Now, I thought this would be of interest. I mean people in Reno, NV are outdoorsy. I thought this would evoke some “ohs” and “ahs.” But no, no, no! First, there was dead silence. You could have heard a Pilates spring ping! Finally, one woman dryly said, “That won’t appeal to me. Too cold.”

Huh? Reno is freezing, snowy cold in winter! What the heck?

Then, without a pause, they all returned to the Super Bowl conversation. From the game, they turned to the half-time show, expressing strong disdain.

“No class.”

“Terrible choreography.”

I See the Light

Now, I’m too old to call myself an Usher fan. He’s more a Millennial or Gen X star, but still, to say the performance lacked “class?” Really? “Class” is generally not the first word that comes to mind when describing the Super Bowl or the half-time show, is it?

Had the woman expected to see Marie Callas or Pavarotti or a symphonic performance? I think not. And if not, what was she actually saying? I’ll leave you to your own opinion. As for me, I’ll just say that mine rhymes with “basest.”

And as for the “no choreography” snipe, I think dancing and doing the splits —on roller skates — on a rotating stage — in front of millions of people — qualifies as astonishing choreography.

Wisely, still stinging from the rejection over my Aurora Borealis contribution to the conversation, I kept quiet. I did not opine out loud! I mean, after all, I’ve got “class.”

The Epic Fails Continue

My failures as a baker are well documented. This weekend I added to my portfolio of culinary flops.

Usually, it’s the cake that’s the problem. Undercooked, overcooked, stuck to the sides or bottom of the pan, cracked or collapsed in the middle — I’ve done it all!

Not this time. Nope. This time, I baked my daughter’s birthday cake to golden perfection.

No, this time my nemesis was the icing! Impossible! I always use my mother’s tried and true delicious chocolate icing recipe. It’s never let me down. Yet, this batch came out a rubbery, sticky, yucky blob. I could not get it off the spatula!

Handsome Hubby, who was reading the newspaper at the counter, suggested adding milk. That smoothed the goo enough to spread it onto the cake.

Icing seemingly “saved,” we dashed out the door in time to make an afternoon movie. However, after dinner, when we went to cut the birthday cake, the icing had again hardened into a glue-like, inedible mess.

What had I done wrong?

Say it ain’t so, Betty Crocker!

Well, you know the expression haste makes waste? In my rush to make that afternoon movie, I had grabbed two canisters of what I thought were confectioner’s sugar from the pantry. Now, at the time, it did seem odd that I had two canisters of the same item, but I couldn’t find my reading glasses and both canisters did contain a white powdery substance and both labels showed a (blurry) “C” as the first letter on their labels. So, ….

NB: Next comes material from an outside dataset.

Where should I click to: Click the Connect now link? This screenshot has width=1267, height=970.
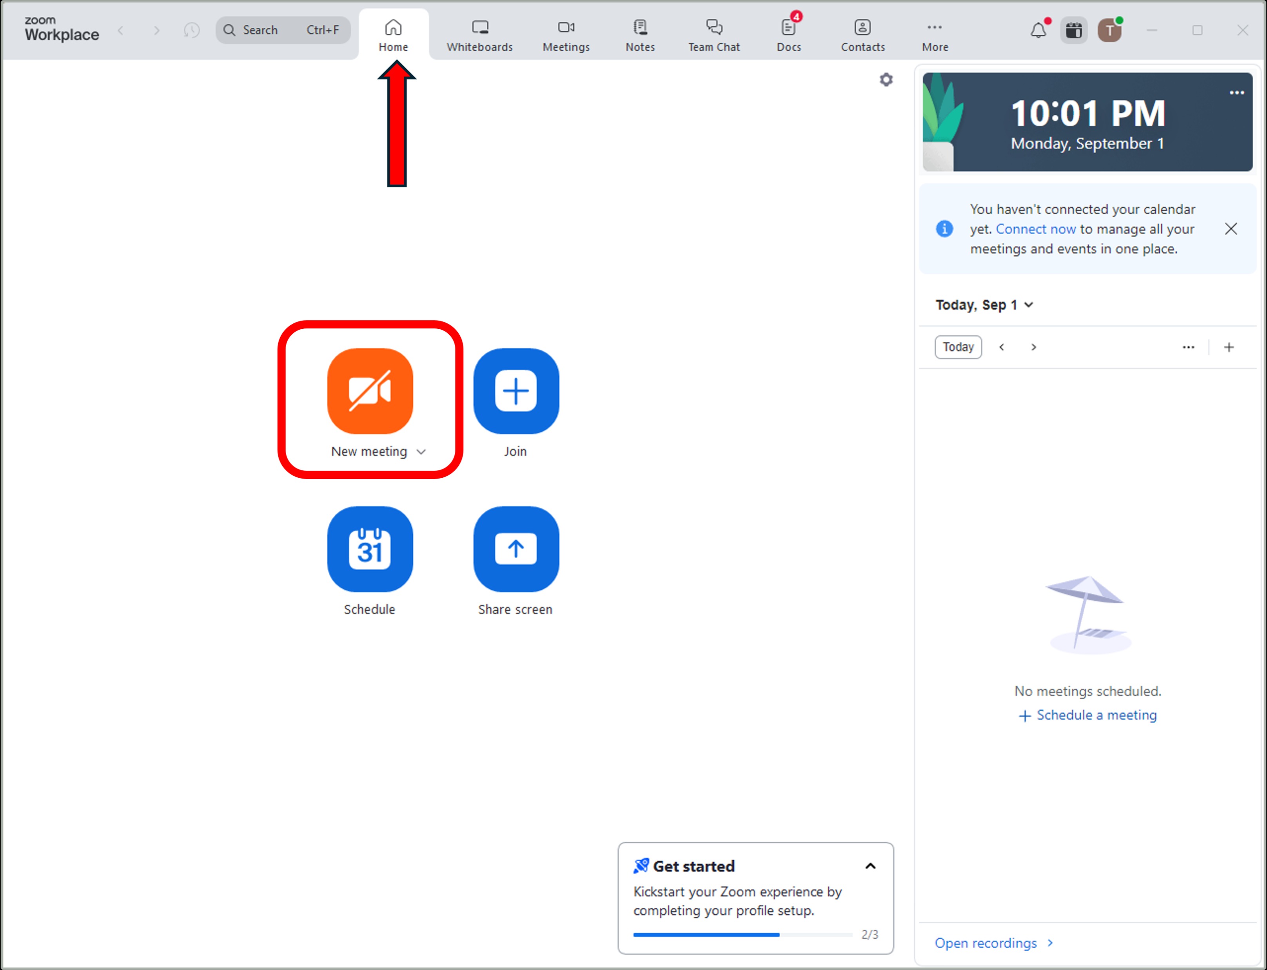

Now, with my glasses on, I read the canisters’ labels. One was cornstarch! Oops!

Thank goodness, my daughter is kind and has a sense of humor! We cut off the icing and ate the denuded cake.

Epic fail

Why My Children Hate Me! Cornstarch” Icing.

That Ain’t All, Folks!

The week’s epic fails continued … I carelessly, stupidly lost my wedding band — the day before Valentine’s Day no less.

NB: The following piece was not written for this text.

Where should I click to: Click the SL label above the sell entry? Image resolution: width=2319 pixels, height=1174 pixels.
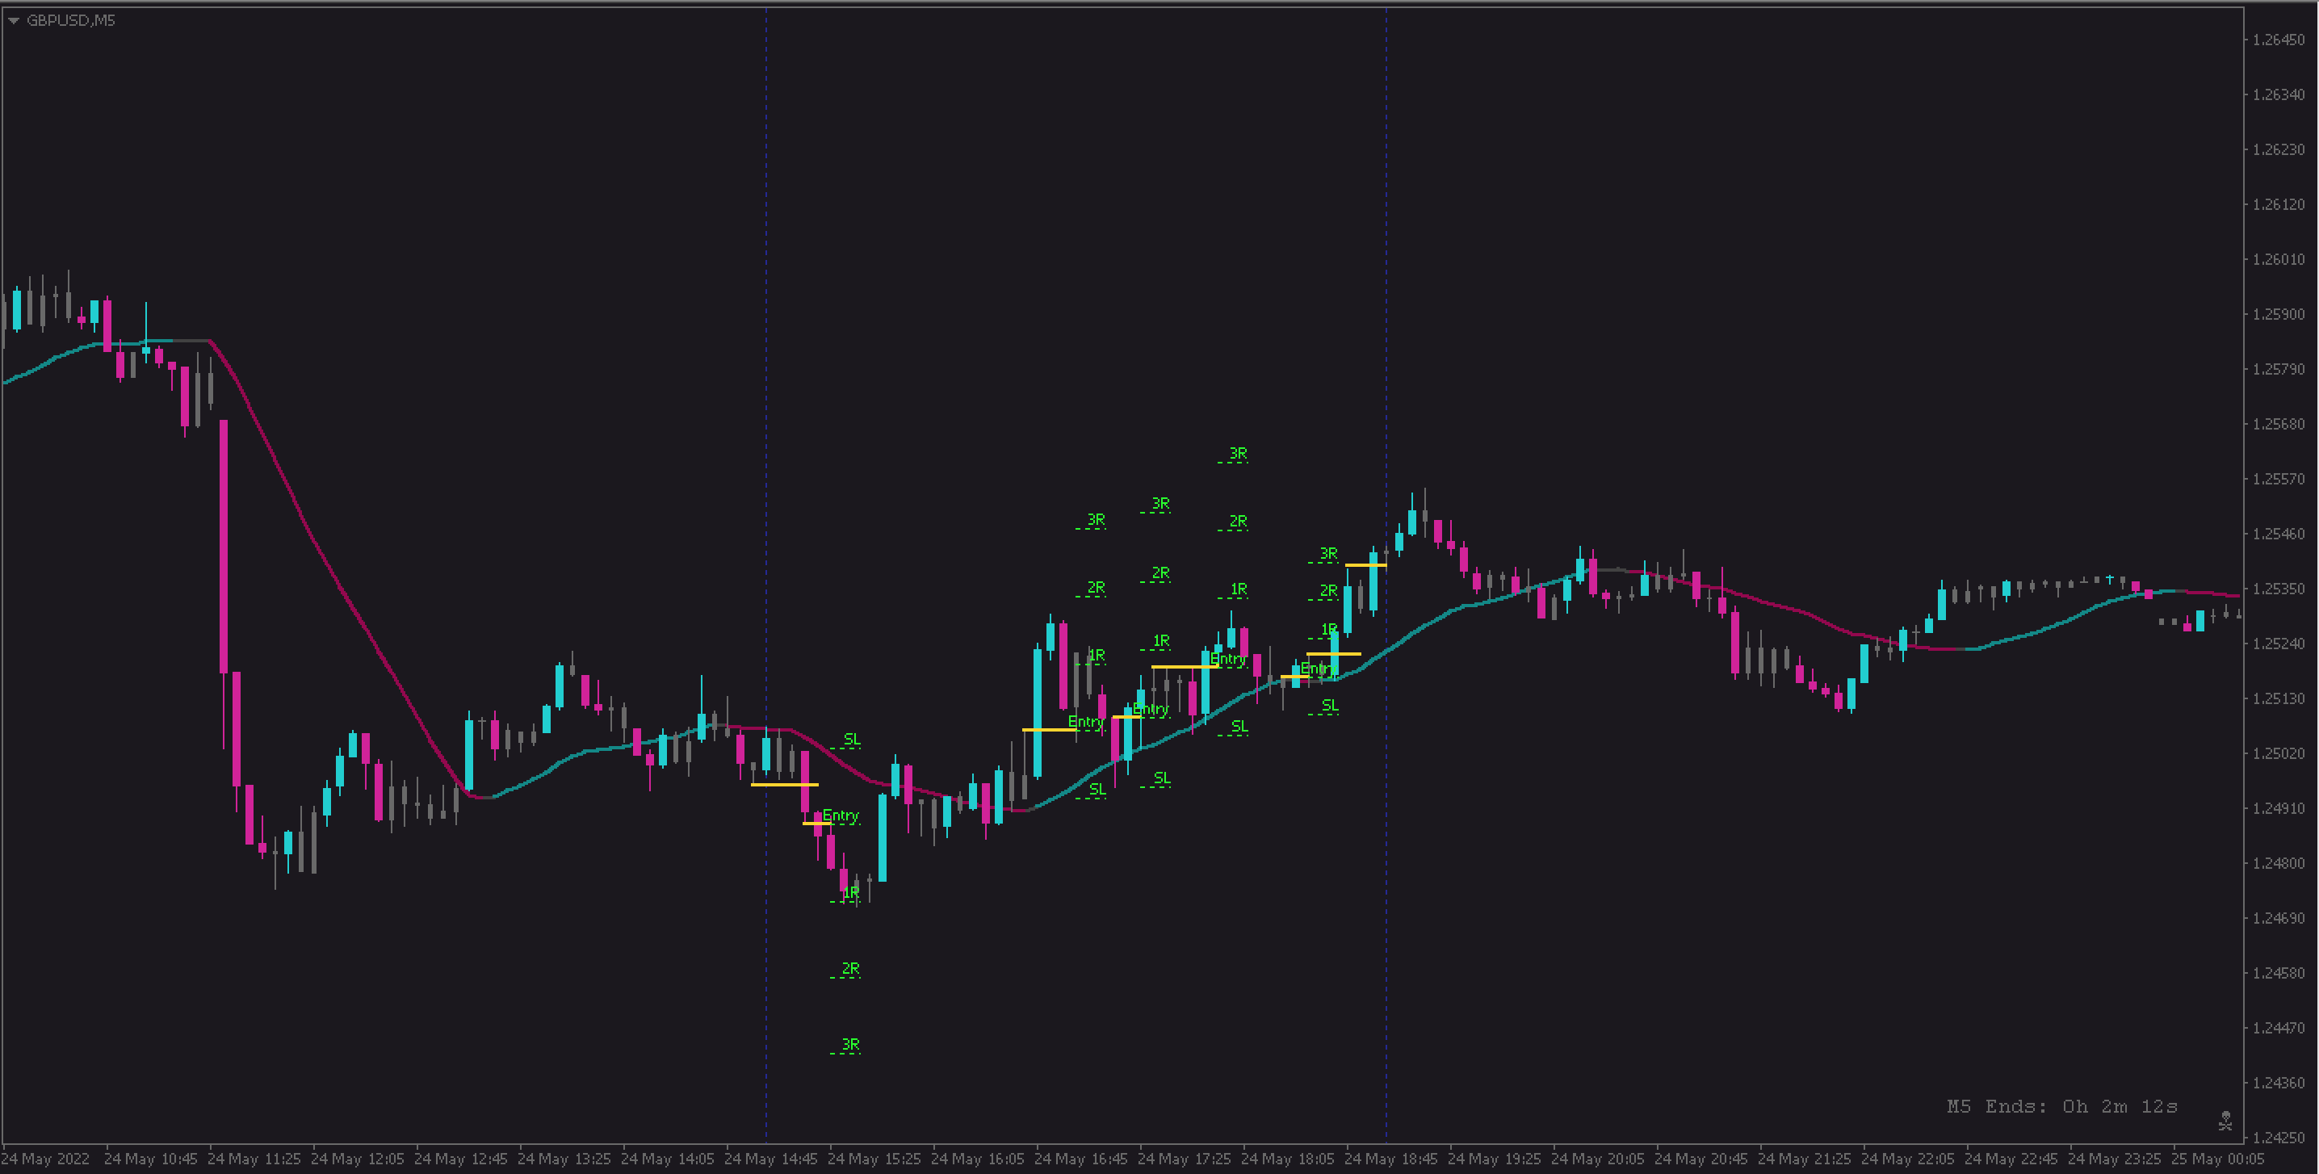pyautogui.click(x=851, y=739)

Fortunately AND unfortunately, I had three days to hunt for it without having to fess up because HH was stuck in air travel hell.

On Valentine’s Day, he had boarded a plane, hoping to return home in time for a candlelight dinner. He and his fellow passengers heard a loud boom outside the plane. Ten minutes later, the captain announced over the intercom that the towbar vehicle (which moved the plane out to the runway) had crashed into the landing gear. Then, he “invited” everyone to get off the plane … with their luggage.

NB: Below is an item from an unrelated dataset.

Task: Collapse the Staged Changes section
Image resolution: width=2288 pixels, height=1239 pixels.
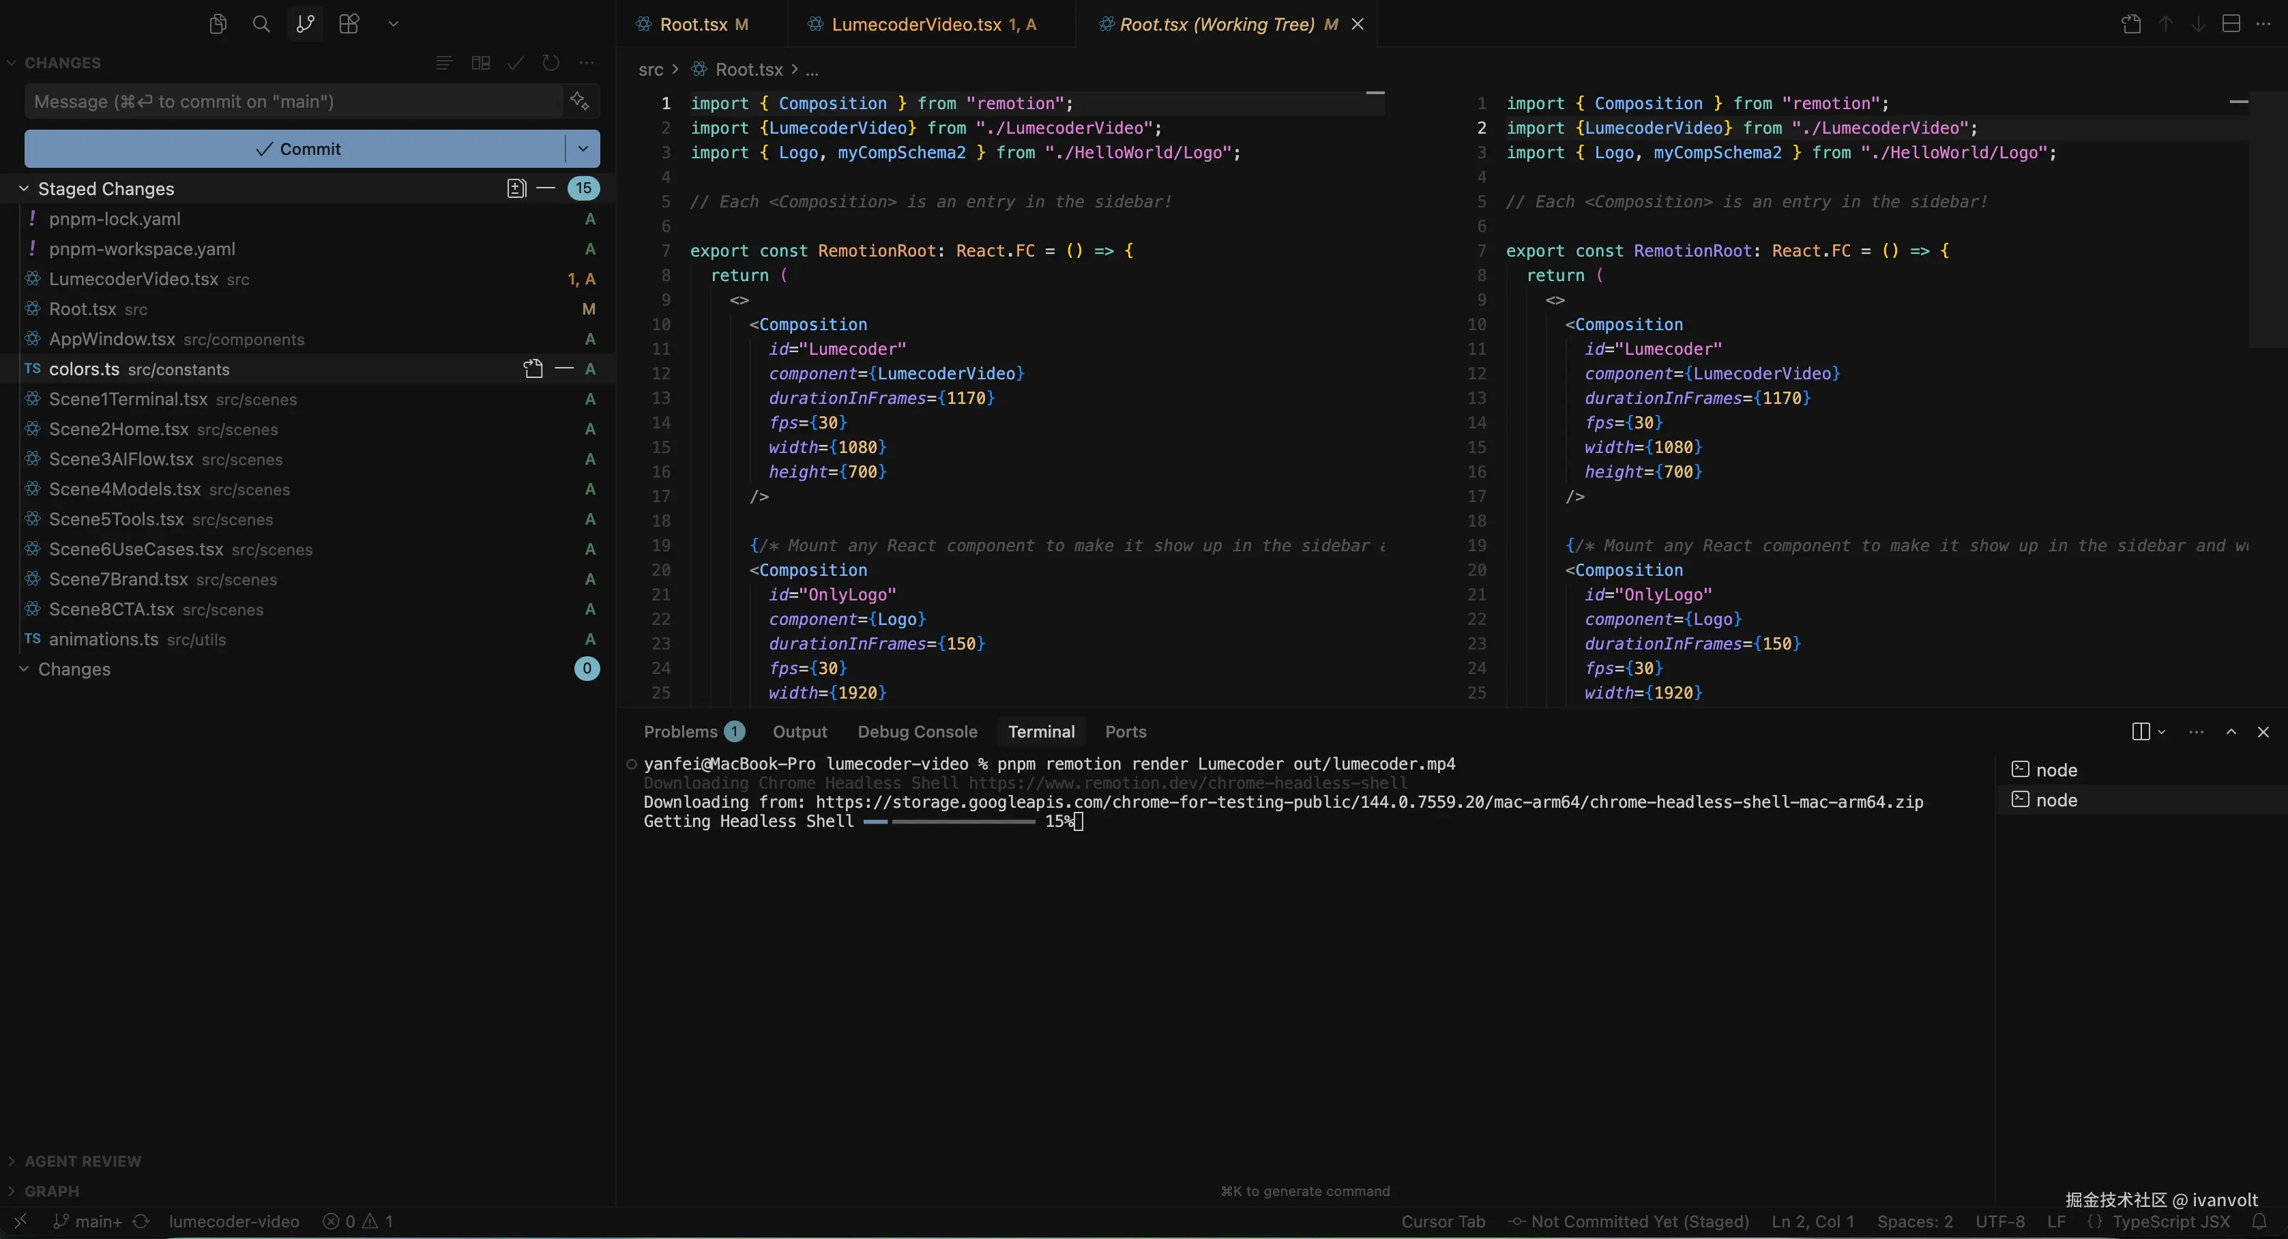Action: (24, 189)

HH was able to jump on another flight bound for San Francisco. But his travel fun didn’t stop. He couldn’t get a connecting flight from SF to Reno that night AND his beloved Golden State Warriors lost. So, heartbreak and disappointment all around.

All’s Well That Ends Well

The next morning, HH arrived home safely. I found my wedding band and my second baking attempt was a success.

Epic Fail

     The Second Time Was the Charm!

As for Pilates? Well, I still have no words!